- Other names: Until recently, recognized as medulloepithelioma, ependymoblastoma, and embryonal tumor with abundant neuropil and true rosettes (ETANTR)
- Specialty: Neuro-oncology, neurosurgery
- Usual onset: ~2 years old
- Causes: C19MC amplification
- Diagnostic method: CT scan, MRI scan, tissue biopsy
- Treatment: Surgery, chemotherapy, radiation
- Prognosis: Life expectancy ~ 10 months with treatment (5 year survival <30%)

= Embryonal tumour with multilayered rosettes =

Aggressive type of brain cancer

Embryonal tumor with multilayered rosettes (ETMR) is an embryonal central nervous system tumor. It is considered an embryonal tumor because it arises from cells partially differentiated or still undifferentiated from birth, usually neuroepithelial cells, stem cells destined to turn into glia or neurons. It can occur anywhere within the brain and can have multiple sites of origin, with a high probability of metastasis through cerebrospinal fluid (CSF). Metastases outside the central nervous system have been reported, but remain rare.

Until recently, ETMRs were not recognized as a standalone entity and were grouped together with other CNS primitive neuroectodermal tumors. Histologically, it is similar to other CNS embryonal tumors, such as medulloblastoma, but different regarding genetic factors. It is a rare disease occurring in less than 1 in 700,000 children under the age of 4. Symptoms depend on the location of the tumor and, thus, may vary, but they may include raised intracranial pressure, paresis, seizures, visual impairments, ataxia, and torticollis. A biopsy is needed to establish diagnosis, which is done by molecular analysis of the sample. A standard treatment plan hasn't been established; common strategies involve chemotherapy and radiotherapy for individuals older than 3 years of age. Their efficacy, however, is still controversial. Surgery can be used to remove the tumor, but it often recurs.

== Classification ==
The current (5th) edition of the WHO Classification of Tumors of the Central Nervous System classifies embryonal tumor of the central nervous system into six subtypes: medulloblastoma, cribiform neuroepithelial tumor, embryonal tumor with multilayered rosettes, CNS neuroblastoma, FOXR2-activated, CNS tumor with BCOR internal tandem duplication, and CNS embryonal tumor. This shakeup of the classification (expanded upon from the revised fourth edition, published in 2016) is due to an ongoing effort to better define tumors along their molecular features. Histologically, ETMRs were recognized as separate entities named medulloepithelioma, ependymoblastoma, and embryonal tumor with abundant neuropil and true rosettes (ETANTR). Molecular analysis of these tumors revealed that these tumors all shared many molecular features and thus comprise a single, molecularly defined entity.

== Diagnosis ==
The rate of ETMR is not correlated with sex, occurring equally in children of all sexes. It occurs more often in children under the age of three, and very rarely in children older than ten. The main molecular characteristic of this tumor is amplification of the C19MC microRNA cluster, which is one of the largest miRNA clusters in the human genome, encoding 59 mature miRNAs expressed commonly in the placenta and in some embryonic stem cells. The amplification can be identified using fluorescence in situ hybridization (FISH) or copy number profiling with either SNP arrays, DNA methylation arrays or next generation sequencing (NGS) approaches. Another marker of the disease is high expression of LIN28A, which is often identified using immunohistochemistry and is useful for diagnosis, as it is very rarely seen in other brain tumor entities. Around 10% of ETMRs lack amplification of C19MC, but retain LIN28A expression. Clustering those tumors based on gene expression or DNA methylation profiling reveals they are not molecularly distinct from CN19MC-amplified ETMRs, and often have alterations in other miRNA genes or in miRNA-processing cellular machinery, such as DICER1.

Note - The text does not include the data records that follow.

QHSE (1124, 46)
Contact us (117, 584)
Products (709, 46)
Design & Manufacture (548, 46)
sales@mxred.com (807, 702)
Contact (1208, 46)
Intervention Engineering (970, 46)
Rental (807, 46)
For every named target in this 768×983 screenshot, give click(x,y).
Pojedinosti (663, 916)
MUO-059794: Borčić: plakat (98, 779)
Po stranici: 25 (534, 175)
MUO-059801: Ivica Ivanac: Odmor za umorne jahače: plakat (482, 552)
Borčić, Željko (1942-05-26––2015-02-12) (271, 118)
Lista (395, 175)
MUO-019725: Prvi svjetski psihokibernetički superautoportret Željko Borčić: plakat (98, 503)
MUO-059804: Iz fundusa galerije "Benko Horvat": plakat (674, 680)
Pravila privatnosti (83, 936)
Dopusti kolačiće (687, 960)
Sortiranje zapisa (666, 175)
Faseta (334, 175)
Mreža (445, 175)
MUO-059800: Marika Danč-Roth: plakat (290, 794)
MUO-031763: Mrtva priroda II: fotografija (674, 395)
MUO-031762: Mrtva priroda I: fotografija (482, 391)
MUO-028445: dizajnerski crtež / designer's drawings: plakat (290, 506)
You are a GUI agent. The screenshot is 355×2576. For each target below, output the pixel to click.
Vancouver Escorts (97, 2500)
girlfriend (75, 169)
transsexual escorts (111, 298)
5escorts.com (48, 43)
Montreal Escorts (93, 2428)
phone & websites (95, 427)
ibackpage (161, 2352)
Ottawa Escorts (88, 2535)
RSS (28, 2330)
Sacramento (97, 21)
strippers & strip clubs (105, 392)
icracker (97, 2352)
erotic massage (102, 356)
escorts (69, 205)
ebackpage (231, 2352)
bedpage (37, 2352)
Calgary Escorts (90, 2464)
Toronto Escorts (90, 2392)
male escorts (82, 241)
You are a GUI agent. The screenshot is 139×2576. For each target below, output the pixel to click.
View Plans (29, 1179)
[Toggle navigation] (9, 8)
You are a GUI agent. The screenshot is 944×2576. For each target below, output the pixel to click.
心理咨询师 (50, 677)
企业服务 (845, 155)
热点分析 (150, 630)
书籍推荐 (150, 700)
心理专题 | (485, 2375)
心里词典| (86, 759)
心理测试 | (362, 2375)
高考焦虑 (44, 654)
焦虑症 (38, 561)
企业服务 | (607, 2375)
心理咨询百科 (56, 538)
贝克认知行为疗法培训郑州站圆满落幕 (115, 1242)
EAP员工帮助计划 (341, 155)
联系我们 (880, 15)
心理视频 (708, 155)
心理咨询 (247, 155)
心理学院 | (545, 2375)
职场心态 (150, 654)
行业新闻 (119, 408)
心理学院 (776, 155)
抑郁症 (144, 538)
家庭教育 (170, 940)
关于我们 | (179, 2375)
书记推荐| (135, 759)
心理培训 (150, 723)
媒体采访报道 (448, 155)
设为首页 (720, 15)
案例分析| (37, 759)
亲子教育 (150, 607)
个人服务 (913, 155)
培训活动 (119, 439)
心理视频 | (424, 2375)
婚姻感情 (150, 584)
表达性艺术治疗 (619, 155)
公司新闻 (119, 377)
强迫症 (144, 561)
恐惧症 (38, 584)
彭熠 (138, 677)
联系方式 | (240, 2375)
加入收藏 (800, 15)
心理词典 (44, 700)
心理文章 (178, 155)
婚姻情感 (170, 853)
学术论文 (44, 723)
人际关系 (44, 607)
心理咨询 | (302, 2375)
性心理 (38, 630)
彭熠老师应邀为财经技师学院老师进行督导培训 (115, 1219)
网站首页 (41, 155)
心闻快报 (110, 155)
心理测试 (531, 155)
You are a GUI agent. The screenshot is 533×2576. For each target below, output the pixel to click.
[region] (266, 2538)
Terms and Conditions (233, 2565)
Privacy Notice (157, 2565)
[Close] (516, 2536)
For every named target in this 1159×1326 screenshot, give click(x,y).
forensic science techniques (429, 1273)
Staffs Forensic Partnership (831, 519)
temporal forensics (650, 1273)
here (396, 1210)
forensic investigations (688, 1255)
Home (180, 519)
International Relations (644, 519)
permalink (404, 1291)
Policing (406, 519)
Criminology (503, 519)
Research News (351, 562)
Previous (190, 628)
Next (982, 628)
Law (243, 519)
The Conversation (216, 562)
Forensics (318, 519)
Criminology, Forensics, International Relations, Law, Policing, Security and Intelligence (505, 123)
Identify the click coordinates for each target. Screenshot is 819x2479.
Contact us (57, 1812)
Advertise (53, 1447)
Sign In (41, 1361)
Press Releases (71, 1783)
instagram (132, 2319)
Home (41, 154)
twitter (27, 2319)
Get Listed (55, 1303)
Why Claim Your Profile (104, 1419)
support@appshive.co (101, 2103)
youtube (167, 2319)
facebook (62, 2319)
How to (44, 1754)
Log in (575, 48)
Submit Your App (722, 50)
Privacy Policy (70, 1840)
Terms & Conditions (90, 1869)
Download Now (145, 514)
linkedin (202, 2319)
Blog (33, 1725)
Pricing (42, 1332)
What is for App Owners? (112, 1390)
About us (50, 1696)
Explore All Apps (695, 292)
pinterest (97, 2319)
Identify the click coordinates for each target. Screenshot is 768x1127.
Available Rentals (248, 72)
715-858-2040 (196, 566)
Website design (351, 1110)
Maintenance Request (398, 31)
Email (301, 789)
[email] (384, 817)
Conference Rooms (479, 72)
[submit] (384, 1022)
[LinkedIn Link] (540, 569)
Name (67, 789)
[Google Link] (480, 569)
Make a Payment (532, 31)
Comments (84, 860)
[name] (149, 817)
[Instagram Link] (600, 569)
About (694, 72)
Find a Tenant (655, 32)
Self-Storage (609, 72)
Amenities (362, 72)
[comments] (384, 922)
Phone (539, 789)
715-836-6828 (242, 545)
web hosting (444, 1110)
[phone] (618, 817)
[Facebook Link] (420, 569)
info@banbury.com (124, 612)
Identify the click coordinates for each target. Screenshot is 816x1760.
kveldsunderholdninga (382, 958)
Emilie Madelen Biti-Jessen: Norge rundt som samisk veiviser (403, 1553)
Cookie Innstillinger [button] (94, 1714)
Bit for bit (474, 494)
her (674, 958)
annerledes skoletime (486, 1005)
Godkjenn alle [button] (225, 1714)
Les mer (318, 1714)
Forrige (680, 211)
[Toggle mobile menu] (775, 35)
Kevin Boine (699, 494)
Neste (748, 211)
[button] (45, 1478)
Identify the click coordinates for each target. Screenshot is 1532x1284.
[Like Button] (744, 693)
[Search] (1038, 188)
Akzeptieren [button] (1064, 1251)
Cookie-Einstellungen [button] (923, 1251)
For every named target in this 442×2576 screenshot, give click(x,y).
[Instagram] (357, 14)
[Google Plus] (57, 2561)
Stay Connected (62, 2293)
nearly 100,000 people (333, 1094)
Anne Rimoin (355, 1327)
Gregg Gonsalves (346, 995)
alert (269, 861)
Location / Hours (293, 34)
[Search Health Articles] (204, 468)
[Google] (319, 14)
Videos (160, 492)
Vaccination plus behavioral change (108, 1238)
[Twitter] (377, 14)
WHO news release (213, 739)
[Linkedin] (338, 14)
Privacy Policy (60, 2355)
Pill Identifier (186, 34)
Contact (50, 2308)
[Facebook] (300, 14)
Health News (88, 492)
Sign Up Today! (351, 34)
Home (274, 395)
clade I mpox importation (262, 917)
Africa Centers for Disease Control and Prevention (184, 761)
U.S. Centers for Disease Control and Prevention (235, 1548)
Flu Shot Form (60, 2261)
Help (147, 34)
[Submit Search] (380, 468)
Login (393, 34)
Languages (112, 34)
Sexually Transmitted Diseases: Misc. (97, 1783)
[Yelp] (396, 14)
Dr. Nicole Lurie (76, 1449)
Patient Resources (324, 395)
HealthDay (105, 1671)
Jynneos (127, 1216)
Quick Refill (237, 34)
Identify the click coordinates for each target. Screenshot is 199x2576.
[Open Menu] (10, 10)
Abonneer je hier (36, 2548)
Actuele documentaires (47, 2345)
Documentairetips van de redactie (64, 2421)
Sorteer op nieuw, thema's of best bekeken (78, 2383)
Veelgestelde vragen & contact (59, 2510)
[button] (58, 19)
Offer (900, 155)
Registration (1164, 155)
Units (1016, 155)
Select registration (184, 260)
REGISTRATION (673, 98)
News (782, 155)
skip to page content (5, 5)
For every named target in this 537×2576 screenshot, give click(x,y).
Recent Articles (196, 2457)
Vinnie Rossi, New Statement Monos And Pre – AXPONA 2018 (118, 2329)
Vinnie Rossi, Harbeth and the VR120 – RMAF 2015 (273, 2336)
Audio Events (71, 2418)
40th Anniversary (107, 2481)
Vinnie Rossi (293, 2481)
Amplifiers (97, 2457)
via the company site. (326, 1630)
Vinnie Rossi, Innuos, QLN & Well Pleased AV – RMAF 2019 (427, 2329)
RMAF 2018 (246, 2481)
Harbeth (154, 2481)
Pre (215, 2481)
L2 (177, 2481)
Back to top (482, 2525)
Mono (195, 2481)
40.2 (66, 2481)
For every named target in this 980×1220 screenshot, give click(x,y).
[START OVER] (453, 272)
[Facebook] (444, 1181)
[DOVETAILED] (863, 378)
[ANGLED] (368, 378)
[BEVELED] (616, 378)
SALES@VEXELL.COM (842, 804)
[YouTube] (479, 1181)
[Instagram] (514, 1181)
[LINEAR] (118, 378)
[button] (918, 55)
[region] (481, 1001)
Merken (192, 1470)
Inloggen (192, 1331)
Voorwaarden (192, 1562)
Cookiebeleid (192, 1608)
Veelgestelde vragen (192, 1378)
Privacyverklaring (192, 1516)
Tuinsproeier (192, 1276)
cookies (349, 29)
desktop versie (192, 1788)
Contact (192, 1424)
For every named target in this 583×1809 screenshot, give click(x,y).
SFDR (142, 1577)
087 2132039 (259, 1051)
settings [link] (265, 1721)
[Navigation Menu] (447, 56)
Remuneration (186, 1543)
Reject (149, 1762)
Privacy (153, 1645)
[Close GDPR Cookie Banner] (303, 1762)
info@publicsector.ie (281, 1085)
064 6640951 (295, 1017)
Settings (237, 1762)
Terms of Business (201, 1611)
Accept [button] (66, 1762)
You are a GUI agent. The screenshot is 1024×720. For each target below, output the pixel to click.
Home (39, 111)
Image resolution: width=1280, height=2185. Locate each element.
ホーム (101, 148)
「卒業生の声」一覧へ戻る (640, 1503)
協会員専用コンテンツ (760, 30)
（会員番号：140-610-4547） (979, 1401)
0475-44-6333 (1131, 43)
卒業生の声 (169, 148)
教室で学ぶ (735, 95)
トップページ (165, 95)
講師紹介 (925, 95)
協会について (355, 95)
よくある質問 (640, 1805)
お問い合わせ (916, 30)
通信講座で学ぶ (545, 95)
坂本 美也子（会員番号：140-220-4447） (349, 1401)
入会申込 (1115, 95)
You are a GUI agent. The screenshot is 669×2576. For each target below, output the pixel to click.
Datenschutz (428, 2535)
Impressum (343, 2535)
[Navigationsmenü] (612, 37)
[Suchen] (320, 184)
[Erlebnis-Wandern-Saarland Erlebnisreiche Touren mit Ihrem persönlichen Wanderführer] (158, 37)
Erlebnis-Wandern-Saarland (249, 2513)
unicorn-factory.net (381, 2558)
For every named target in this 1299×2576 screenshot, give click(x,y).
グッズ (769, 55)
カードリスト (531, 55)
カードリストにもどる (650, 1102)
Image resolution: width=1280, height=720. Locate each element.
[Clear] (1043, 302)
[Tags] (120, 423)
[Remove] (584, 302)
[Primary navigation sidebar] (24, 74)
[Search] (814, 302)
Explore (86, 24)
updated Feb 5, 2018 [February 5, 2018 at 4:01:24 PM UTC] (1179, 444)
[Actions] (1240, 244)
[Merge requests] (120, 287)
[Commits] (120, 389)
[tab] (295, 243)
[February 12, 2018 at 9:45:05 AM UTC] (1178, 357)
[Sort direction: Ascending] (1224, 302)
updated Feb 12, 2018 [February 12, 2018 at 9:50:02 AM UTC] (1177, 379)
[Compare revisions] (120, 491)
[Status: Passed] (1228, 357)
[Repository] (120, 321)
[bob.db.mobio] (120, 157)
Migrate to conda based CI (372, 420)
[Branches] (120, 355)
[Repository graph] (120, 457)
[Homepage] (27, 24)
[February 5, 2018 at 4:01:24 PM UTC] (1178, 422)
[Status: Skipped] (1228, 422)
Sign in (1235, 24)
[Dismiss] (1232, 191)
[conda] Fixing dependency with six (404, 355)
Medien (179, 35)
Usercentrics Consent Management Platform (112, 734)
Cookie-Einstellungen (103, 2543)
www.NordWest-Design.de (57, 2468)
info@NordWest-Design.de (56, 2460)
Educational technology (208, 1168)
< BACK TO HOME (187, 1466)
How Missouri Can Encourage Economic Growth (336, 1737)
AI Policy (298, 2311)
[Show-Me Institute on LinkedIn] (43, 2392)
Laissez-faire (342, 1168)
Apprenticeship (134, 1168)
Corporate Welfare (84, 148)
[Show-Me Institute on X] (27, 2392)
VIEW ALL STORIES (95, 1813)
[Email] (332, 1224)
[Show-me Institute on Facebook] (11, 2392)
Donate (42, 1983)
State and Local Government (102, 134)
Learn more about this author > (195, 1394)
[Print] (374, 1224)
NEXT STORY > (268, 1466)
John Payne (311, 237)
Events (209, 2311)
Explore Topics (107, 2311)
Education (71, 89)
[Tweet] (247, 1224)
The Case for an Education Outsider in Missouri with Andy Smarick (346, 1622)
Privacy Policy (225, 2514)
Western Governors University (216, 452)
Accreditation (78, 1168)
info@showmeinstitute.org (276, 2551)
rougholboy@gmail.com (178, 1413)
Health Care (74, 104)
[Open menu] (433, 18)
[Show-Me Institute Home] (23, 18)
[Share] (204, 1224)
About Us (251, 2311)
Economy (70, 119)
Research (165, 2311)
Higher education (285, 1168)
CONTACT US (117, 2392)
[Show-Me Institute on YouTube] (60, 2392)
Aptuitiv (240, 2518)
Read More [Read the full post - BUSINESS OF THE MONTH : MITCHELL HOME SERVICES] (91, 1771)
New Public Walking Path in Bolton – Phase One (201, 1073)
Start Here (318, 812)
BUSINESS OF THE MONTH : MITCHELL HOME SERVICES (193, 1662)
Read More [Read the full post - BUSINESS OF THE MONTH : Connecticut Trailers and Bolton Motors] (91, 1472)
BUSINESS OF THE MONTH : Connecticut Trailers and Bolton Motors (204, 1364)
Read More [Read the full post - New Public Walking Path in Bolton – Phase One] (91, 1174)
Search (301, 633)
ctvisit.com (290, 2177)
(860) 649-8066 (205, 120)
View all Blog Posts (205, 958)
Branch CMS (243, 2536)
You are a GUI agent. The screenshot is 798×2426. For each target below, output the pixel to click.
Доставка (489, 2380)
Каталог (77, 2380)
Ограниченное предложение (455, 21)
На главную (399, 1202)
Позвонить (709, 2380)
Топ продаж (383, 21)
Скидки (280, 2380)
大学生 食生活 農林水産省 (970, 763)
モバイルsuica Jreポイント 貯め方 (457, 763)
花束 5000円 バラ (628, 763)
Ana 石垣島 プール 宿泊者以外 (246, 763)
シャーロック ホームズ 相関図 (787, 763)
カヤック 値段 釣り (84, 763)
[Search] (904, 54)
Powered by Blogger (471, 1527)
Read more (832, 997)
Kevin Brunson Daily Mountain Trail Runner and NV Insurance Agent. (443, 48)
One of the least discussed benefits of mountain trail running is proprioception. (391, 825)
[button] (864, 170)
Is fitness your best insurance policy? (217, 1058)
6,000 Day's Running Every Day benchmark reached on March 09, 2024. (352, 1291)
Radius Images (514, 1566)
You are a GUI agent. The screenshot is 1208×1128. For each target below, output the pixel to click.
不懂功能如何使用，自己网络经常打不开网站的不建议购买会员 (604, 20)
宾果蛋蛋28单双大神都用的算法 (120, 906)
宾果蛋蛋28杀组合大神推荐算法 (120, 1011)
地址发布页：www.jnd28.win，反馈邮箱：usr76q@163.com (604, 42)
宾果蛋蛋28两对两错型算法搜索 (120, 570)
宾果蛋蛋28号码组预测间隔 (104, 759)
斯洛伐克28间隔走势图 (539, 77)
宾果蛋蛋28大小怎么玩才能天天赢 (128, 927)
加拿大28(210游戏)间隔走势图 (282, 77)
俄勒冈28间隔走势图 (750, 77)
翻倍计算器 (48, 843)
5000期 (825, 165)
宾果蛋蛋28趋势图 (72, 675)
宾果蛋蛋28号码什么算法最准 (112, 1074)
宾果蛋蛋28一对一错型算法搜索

== Management and prognosis ==
Complete resection is often attempted for patients with localized disease. Similar to other malignant CNS tumors occurring in young children, gross total resection may be associated to a survival advantage; however, surgery of a large tumor at a young age is associated with a high risk of complications. In addition, certain tumor locations preclude complete resection. Due to the rarity of the disease, there is no standardized treatment. Current strategies are based on treatments for other embryonal tumors of the CNS. Often, they include combined induction chemotherapy and consolidation with high dose chemotherapy followed by autologous stem cell rescue. Radiation therapy is sometimes attempted, but may result in cognitive impairment in young children. Despite aggressive treatment, the prognosis is poor with 5-year overall survival rates less than 30%. Many patients show quick progression of disease, which is often refractory to treatment.